STATED GOAL: Change each "computer-use agent" in the material below to "desktop assistant" and repeat the material with nothing else altered.

--- start ---

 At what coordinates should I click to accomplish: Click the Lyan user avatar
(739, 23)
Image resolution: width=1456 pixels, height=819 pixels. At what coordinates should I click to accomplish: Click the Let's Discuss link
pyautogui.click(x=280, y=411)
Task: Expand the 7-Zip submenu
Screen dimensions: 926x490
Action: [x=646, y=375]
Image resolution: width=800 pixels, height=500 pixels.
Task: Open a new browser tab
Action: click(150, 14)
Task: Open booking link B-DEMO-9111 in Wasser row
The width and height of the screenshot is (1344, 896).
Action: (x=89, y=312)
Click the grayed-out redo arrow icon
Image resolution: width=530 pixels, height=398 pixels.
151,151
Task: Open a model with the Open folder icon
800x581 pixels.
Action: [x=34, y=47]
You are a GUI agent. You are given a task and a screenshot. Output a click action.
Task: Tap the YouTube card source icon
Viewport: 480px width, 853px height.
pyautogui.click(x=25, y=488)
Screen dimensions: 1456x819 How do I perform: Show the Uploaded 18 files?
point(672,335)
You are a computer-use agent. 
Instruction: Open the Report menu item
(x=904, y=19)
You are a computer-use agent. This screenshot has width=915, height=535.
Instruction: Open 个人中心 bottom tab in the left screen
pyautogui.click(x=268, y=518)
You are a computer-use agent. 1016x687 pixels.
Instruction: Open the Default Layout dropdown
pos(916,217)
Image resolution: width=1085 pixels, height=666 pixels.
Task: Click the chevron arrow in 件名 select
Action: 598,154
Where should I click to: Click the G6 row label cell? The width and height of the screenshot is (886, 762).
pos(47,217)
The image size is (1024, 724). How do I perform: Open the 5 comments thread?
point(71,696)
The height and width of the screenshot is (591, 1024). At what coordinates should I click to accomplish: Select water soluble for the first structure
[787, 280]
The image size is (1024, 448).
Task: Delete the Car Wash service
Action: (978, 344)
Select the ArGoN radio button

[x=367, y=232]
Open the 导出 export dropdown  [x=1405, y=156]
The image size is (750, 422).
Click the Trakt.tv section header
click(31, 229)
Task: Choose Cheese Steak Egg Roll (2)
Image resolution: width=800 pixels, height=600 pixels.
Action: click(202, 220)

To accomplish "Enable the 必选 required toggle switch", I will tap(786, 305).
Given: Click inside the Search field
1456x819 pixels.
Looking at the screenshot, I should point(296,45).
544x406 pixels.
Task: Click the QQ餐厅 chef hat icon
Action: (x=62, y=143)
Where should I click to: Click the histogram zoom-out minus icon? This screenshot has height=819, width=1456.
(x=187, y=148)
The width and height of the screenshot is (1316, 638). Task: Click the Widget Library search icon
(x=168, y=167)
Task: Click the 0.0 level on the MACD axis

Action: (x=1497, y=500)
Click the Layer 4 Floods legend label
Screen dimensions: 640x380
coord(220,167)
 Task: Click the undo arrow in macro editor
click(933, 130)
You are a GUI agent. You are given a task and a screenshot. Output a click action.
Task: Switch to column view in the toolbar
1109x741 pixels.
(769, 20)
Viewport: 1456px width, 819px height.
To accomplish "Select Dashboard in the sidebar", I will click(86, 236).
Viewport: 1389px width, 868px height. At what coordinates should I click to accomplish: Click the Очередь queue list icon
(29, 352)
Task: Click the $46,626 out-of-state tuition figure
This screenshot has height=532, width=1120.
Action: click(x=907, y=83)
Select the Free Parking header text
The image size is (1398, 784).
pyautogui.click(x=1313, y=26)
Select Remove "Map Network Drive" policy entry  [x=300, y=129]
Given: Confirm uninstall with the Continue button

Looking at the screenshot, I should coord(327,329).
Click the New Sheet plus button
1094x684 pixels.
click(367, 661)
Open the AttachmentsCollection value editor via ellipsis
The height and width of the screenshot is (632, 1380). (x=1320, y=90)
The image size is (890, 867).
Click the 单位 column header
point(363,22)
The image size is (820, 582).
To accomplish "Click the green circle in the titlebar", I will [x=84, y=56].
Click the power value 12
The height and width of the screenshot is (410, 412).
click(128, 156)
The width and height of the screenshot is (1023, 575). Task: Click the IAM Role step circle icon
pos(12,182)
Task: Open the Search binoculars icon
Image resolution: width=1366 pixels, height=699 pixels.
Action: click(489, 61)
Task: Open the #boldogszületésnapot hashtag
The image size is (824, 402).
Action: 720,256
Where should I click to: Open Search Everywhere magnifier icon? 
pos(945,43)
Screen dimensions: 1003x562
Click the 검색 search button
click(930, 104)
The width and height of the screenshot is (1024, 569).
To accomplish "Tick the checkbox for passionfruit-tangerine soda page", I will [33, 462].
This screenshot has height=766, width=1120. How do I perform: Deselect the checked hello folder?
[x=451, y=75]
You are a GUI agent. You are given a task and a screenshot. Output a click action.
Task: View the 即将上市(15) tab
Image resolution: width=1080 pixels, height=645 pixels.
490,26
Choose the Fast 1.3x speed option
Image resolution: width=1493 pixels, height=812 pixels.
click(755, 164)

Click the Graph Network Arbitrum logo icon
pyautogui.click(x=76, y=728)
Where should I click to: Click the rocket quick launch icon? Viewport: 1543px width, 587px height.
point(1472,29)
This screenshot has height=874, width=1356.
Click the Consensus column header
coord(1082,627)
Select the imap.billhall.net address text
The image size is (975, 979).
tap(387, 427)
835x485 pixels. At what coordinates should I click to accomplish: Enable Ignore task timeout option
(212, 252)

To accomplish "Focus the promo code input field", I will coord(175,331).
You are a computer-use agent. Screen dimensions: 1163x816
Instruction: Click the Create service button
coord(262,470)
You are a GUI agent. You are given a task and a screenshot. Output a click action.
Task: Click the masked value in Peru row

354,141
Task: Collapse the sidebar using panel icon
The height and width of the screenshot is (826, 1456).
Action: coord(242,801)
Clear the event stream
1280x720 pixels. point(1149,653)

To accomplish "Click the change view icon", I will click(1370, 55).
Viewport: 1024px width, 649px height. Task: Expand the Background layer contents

--- end ---

REPLY:
 At what coordinates should I click to accomplish: Click the Lyan user avatar
(739, 23)
Image resolution: width=1456 pixels, height=819 pixels. At what coordinates should I click to accomplish: Click the Let's Discuss link
pyautogui.click(x=280, y=411)
Task: Expand the 7-Zip submenu
Screen dimensions: 926x490
Action: [x=646, y=375]
Image resolution: width=800 pixels, height=500 pixels.
Task: Open a new browser tab
Action: click(150, 14)
Task: Open booking link B-DEMO-9111 in Wasser row
The width and height of the screenshot is (1344, 896).
Action: (x=89, y=312)
Click the grayed-out redo arrow icon
Image resolution: width=530 pixels, height=398 pixels.
151,151
Task: Open a model with the Open folder icon
800x581 pixels.
Action: [x=34, y=47]
You are a GUI agent. You are given a task and a screenshot. Output a click action.
Task: Tap the YouTube card source icon
Viewport: 480px width, 853px height.
pyautogui.click(x=25, y=488)
Screen dimensions: 1456x819 How do I perform: Show the Uploaded 18 files?
point(672,335)
You are a desktop assistant. 
Instruction: Open the Report menu item
(x=904, y=19)
You are a desktop assistant. This screenshot has width=915, height=535.
Instruction: Open 个人中心 bottom tab in the left screen
pyautogui.click(x=268, y=518)
You are a desktop assistant. 1016x687 pixels.
Instruction: Open the Default Layout dropdown
pos(916,217)
Image resolution: width=1085 pixels, height=666 pixels.
Task: Click the chevron arrow in 件名 select
Action: 598,154
Where should I click to: Click the G6 row label cell? The width and height of the screenshot is (886, 762).
pos(47,217)
The image size is (1024, 724). How do I perform: Open the 5 comments thread?
point(71,696)
The height and width of the screenshot is (591, 1024). At what coordinates should I click to accomplish: Select water soluble for the first structure
[787, 280]
The image size is (1024, 448).
Task: Delete the Car Wash service
Action: (978, 344)
Select the ArGoN radio button

[x=367, y=232]
Open the 导出 export dropdown  [x=1405, y=156]
The image size is (750, 422).
Click the Trakt.tv section header
click(31, 229)
Task: Choose Cheese Steak Egg Roll (2)
Image resolution: width=800 pixels, height=600 pixels.
Action: click(202, 220)

To accomplish "Enable the 必选 required toggle switch", I will tap(786, 305).
Given: Click inside the Search field
1456x819 pixels.
Looking at the screenshot, I should point(296,45).
544x406 pixels.
Task: Click the QQ餐厅 chef hat icon
Action: (x=62, y=143)
Where should I click to: Click the histogram zoom-out minus icon? This screenshot has height=819, width=1456.
(x=187, y=148)
The width and height of the screenshot is (1316, 638). Task: Click the Widget Library search icon
(x=168, y=167)
Task: Click the 0.0 level on the MACD axis

Action: (x=1497, y=500)
Click the Layer 4 Floods legend label
Screen dimensions: 640x380
coord(220,167)
 Task: Click the undo arrow in macro editor
click(933, 130)
You are a GUI agent. You are given a task and a screenshot. Output a click action.
Task: Switch to column view in the toolbar
1109x741 pixels.
(769, 20)
Viewport: 1456px width, 819px height.
To accomplish "Select Dashboard in the sidebar", I will click(86, 236).
Viewport: 1389px width, 868px height. At what coordinates should I click to accomplish: Click the Очередь queue list icon
(29, 352)
Task: Click the $46,626 out-of-state tuition figure
This screenshot has height=532, width=1120.
Action: click(x=907, y=83)
Select the Free Parking header text
The image size is (1398, 784).
pyautogui.click(x=1313, y=26)
Select Remove "Map Network Drive" policy entry  [x=300, y=129]
Given: Confirm uninstall with the Continue button

Looking at the screenshot, I should coord(327,329).
Click the New Sheet plus button
1094x684 pixels.
click(367, 661)
Open the AttachmentsCollection value editor via ellipsis
The height and width of the screenshot is (632, 1380). (x=1320, y=90)
The image size is (890, 867).
Click the 单位 column header
point(363,22)
The image size is (820, 582).
To accomplish "Click the green circle in the titlebar", I will [x=84, y=56].
Click the power value 12
The height and width of the screenshot is (410, 412).
click(128, 156)
The width and height of the screenshot is (1023, 575). Task: Click the IAM Role step circle icon
pos(12,182)
Task: Open the Search binoculars icon
Image resolution: width=1366 pixels, height=699 pixels.
Action: click(489, 61)
Task: Open the #boldogszületésnapot hashtag
The image size is (824, 402).
Action: 720,256
Where should I click to: Open Search Everywhere magnifier icon? 
pos(945,43)
Screen dimensions: 1003x562
Click the 검색 search button
click(930, 104)
The width and height of the screenshot is (1024, 569).
To accomplish "Tick the checkbox for passionfruit-tangerine soda page", I will [33, 462].
This screenshot has height=766, width=1120. How do I perform: Deselect the checked hello folder?
[x=451, y=75]
You are a GUI agent. You are given a task and a screenshot. Output a click action.
Task: View the 即将上市(15) tab
Image resolution: width=1080 pixels, height=645 pixels.
490,26
Choose the Fast 1.3x speed option
Image resolution: width=1493 pixels, height=812 pixels.
click(755, 164)

Click the Graph Network Arbitrum logo icon
pyautogui.click(x=76, y=728)
Where should I click to: Click the rocket quick launch icon? Viewport: 1543px width, 587px height.
point(1472,29)
This screenshot has height=874, width=1356.
Click the Consensus column header
coord(1082,627)
Select the imap.billhall.net address text
The image size is (975, 979).
tap(387, 427)
835x485 pixels. At what coordinates should I click to accomplish: Enable Ignore task timeout option
(212, 252)

To accomplish "Focus the promo code input field", I will coord(175,331).
You are a desktop assistant. Screen dimensions: 1163x816
Instruction: Click the Create service button
coord(262,470)
You are a GUI agent. You are given a task and a screenshot. Output a click action.
Task: Click the masked value in Peru row

354,141
Task: Collapse the sidebar using panel icon
The height and width of the screenshot is (826, 1456).
Action: coord(242,801)
Clear the event stream
1280x720 pixels. point(1149,653)

To accomplish "Click the change view icon", I will click(1370, 55).
Viewport: 1024px width, 649px height. Task: Expand the Background layer contents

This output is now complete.